11/07/2025
So, you're immediately exasperated and frustrated with others?
Didn't you know, that when you make contact with others, those others are having their own experience? Their life? In their life, there will be things you are not privy to. You won't understand it. If you frame relationships based around what they can do for you, when others fall short, even one tiny detail short... do you write them off as insufficient, incapable, untrustworthy, not good enough?
Or do you lean in closer to wonder; hmm I wonder what is going on for them that they are like this right now?
One is entitlement, the other is empathy.
When you ask a horse to leave their paddock, their stable and they offer a modicum of resistance, are you immediately annoyed at that? Like a child? No wait. I have only ever known young children to be infinitely curious and patient about others, until they are sullied with things like... getting everything they want always.
Not to put too finer point on it, but one of the biggest issues I see with horse people, is entitlement. The belief that the horse is put there to serve us.
Where did it come from?
Horses always did a lot for horse people, but if you speak to the lifers, the old timers, they were endlessly understanding of their horses. And allowed their horses to have off days, and imperfections.
I think it arose when we had enough horse in our lives to see them part of the day, but not enough horse in our lives to observe them all day, or live with them. They became something we picked up and used, and put back again. What they did at 2am at the stable when you were in your warm bed, is out of sight and out of mind.
To ensure this post doesn't become a heavy handed slam piece, I would like to gently offer a simple solution.
Relax.
Like... really. Relax? What about letting your horse be imperfect? To have an off day. To not be ready, to not be willing, to not be up for it... always. They do not have to.

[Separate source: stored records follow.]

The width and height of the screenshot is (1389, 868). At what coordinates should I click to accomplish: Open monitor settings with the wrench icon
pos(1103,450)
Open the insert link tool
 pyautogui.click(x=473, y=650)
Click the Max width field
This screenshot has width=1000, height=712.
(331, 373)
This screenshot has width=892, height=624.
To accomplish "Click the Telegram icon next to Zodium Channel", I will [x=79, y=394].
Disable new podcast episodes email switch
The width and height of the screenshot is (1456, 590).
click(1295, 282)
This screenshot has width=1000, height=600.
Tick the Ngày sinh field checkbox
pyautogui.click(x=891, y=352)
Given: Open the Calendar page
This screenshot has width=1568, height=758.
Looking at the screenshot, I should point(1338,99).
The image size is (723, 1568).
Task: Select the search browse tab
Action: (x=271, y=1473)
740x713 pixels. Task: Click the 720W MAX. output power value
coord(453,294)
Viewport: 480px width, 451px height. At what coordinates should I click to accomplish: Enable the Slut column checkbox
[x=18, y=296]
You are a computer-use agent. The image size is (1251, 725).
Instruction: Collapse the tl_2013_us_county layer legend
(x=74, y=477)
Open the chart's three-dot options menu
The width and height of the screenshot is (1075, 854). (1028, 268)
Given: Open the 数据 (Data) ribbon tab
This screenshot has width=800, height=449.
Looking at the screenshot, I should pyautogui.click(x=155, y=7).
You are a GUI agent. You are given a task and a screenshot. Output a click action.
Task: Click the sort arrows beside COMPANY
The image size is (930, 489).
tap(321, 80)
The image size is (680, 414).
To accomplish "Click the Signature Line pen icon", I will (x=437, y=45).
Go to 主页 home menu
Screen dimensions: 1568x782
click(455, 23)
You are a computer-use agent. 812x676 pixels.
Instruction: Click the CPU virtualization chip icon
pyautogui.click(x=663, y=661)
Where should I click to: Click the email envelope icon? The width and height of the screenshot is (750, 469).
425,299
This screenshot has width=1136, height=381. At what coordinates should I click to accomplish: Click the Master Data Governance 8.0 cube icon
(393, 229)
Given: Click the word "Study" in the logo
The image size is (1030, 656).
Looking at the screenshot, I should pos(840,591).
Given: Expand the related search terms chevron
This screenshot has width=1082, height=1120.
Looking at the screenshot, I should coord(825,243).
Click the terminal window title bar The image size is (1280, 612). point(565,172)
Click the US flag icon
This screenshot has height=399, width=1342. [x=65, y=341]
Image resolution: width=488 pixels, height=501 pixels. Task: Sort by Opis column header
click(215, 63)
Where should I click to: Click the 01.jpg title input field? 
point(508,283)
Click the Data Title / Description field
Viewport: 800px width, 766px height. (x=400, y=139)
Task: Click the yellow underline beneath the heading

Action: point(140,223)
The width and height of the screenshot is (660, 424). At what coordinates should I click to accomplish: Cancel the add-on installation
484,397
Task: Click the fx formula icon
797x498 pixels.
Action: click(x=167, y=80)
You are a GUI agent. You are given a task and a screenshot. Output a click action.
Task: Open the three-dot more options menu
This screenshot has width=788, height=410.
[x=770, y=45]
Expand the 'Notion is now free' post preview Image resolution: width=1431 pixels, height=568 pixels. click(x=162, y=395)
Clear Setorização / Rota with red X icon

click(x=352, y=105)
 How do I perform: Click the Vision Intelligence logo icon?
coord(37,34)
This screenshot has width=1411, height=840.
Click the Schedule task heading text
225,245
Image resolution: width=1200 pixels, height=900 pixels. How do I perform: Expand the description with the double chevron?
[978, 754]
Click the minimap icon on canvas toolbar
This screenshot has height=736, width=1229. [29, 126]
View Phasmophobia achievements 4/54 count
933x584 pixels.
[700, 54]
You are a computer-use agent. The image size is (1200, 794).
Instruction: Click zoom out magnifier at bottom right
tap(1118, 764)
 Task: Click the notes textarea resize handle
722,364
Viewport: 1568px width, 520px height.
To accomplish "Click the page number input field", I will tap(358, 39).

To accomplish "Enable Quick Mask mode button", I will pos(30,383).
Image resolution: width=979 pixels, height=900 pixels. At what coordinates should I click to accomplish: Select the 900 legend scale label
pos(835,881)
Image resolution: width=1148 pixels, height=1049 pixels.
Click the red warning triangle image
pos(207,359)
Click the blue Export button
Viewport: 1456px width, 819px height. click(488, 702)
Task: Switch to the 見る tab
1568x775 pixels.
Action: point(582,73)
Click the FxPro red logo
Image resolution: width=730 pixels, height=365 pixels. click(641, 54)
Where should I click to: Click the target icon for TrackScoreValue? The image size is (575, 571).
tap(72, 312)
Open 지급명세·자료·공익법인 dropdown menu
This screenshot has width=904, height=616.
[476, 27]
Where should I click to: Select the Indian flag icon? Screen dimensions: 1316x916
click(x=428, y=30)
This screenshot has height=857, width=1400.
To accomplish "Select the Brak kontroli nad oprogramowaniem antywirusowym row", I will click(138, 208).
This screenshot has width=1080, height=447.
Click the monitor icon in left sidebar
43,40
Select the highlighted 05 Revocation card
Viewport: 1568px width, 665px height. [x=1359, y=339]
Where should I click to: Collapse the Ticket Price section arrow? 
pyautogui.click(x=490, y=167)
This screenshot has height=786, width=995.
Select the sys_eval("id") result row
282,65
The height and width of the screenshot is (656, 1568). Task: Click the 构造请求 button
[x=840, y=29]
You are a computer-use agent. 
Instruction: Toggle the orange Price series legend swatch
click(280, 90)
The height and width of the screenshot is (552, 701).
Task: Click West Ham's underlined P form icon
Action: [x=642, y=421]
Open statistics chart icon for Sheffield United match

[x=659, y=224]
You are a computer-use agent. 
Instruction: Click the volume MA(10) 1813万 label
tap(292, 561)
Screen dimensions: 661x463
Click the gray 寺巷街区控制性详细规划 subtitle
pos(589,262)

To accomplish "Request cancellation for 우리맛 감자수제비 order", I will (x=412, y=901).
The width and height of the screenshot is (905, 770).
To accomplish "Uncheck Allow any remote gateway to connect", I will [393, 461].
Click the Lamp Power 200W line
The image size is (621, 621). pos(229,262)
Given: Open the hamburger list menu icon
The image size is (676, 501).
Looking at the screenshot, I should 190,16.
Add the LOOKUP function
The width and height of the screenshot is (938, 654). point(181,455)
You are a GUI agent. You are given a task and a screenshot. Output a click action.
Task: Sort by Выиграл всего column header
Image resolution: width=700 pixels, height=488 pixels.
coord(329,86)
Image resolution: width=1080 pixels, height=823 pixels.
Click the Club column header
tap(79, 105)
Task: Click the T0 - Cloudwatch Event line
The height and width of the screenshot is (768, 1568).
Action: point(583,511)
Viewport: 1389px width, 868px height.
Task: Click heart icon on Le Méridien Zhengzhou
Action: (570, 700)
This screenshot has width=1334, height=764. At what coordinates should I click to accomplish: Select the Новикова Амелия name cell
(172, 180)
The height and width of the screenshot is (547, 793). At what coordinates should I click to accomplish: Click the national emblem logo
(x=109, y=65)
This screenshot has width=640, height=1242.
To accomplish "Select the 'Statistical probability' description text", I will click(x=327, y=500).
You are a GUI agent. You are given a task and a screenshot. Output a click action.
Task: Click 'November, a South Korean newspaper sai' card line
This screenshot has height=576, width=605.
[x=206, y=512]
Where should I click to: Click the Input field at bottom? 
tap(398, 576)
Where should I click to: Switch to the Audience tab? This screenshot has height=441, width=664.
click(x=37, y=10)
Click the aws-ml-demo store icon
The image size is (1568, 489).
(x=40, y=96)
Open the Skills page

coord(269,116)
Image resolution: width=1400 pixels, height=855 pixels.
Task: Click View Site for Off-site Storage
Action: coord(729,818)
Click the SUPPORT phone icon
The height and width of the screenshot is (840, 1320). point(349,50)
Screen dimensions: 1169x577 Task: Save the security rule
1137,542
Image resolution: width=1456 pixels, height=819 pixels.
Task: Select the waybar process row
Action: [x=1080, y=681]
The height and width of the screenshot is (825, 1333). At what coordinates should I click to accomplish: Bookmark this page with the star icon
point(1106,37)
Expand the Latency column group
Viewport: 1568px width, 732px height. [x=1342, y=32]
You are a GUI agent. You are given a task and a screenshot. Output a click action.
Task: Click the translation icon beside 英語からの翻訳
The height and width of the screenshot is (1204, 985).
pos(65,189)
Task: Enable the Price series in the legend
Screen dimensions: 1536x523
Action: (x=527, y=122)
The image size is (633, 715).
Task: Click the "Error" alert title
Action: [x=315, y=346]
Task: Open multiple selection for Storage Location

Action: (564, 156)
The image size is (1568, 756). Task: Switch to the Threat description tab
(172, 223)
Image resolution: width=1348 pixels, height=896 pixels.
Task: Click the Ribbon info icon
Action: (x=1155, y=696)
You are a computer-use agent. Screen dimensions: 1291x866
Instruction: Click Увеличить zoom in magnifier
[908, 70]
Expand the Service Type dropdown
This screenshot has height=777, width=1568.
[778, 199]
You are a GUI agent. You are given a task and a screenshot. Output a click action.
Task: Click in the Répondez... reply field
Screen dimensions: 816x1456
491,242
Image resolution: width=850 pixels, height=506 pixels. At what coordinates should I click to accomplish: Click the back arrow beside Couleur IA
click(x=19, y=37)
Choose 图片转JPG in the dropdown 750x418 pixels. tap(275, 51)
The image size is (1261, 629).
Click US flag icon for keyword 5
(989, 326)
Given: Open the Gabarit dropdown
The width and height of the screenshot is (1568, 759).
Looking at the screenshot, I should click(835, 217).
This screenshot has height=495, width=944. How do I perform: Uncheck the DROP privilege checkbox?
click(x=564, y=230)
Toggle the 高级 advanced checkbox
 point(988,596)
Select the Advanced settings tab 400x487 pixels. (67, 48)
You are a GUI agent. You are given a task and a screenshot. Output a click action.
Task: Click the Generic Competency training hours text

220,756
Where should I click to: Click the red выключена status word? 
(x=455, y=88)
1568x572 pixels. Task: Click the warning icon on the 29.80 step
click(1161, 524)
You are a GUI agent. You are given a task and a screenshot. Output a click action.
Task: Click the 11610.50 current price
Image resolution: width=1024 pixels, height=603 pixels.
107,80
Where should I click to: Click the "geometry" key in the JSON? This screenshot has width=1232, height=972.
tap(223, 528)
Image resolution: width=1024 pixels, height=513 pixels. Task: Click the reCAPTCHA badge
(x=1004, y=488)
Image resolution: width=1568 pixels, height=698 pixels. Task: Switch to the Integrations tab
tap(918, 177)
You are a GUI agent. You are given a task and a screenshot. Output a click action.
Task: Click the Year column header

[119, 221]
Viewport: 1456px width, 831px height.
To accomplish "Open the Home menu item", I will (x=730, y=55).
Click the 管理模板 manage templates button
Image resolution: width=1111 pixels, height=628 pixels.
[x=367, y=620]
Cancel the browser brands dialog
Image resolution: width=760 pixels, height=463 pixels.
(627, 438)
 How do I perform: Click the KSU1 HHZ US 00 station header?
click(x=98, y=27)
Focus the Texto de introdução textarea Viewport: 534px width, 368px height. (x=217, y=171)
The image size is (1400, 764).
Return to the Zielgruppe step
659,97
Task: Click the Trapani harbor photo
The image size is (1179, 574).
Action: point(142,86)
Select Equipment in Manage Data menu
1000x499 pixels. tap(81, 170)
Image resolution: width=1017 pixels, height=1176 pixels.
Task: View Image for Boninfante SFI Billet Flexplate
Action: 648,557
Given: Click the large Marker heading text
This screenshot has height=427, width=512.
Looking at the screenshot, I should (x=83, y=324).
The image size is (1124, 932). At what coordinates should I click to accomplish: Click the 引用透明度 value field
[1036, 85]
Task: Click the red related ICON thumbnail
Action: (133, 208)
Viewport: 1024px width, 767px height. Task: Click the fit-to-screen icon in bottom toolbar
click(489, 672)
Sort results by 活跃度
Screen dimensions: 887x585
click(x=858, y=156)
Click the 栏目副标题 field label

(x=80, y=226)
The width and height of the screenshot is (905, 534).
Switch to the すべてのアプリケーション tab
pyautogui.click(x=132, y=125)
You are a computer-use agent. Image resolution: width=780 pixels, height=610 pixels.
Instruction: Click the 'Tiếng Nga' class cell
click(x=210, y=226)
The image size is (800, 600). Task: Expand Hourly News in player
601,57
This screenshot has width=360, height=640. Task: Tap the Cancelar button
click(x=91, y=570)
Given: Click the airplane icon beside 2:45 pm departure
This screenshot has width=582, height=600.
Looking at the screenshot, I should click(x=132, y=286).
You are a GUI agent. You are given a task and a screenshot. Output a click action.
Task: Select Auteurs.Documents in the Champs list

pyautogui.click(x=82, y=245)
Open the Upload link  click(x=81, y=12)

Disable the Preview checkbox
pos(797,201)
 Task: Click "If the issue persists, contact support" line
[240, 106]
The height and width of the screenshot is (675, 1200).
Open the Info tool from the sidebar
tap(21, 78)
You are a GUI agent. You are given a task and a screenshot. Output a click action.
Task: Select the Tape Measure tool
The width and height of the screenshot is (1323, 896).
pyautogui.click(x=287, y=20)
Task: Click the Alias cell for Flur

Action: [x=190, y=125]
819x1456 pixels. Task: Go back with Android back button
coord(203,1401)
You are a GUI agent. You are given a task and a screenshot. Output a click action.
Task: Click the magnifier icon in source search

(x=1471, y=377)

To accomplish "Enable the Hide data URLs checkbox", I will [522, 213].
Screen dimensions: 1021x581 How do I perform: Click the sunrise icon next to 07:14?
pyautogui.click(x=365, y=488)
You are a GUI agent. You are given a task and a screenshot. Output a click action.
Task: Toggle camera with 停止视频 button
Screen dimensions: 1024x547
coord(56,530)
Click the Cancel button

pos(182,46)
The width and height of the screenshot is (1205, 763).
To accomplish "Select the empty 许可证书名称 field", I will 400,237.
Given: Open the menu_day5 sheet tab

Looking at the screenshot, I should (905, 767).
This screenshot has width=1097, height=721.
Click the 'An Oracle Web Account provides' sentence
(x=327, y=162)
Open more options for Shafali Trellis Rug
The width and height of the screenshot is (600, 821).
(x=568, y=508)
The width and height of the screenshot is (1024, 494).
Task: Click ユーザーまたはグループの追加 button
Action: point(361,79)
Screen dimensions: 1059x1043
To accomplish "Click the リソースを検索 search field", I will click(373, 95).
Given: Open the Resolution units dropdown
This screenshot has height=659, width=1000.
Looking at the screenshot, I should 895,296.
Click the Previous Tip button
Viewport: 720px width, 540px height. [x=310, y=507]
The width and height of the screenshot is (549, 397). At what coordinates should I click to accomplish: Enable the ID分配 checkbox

Taking that a step further.
If you do that to a horse, you will do it to your horses team. Your vet, farrier, instructor, saddler. You will expect perfect service forgetting that a living being is serving you who is dealing with their own ups and downs too.
The days where clients are allowed to misbehave in the life of a service provider, are long gone. I want it to be known, that almost every single equine pro I know, struggles with this, and has chosen to exit the matrix. They love their work. Probably your horse loves their time with you too. But they both need you to back off, relax, and allow them off days, imperfections, and grace periods too.
I thank my community for offering that to be... unrelentingly. I offer it to them, unconditionally.
I thank my horses for demanding nothing less of me, than the grace to accept their imperfections.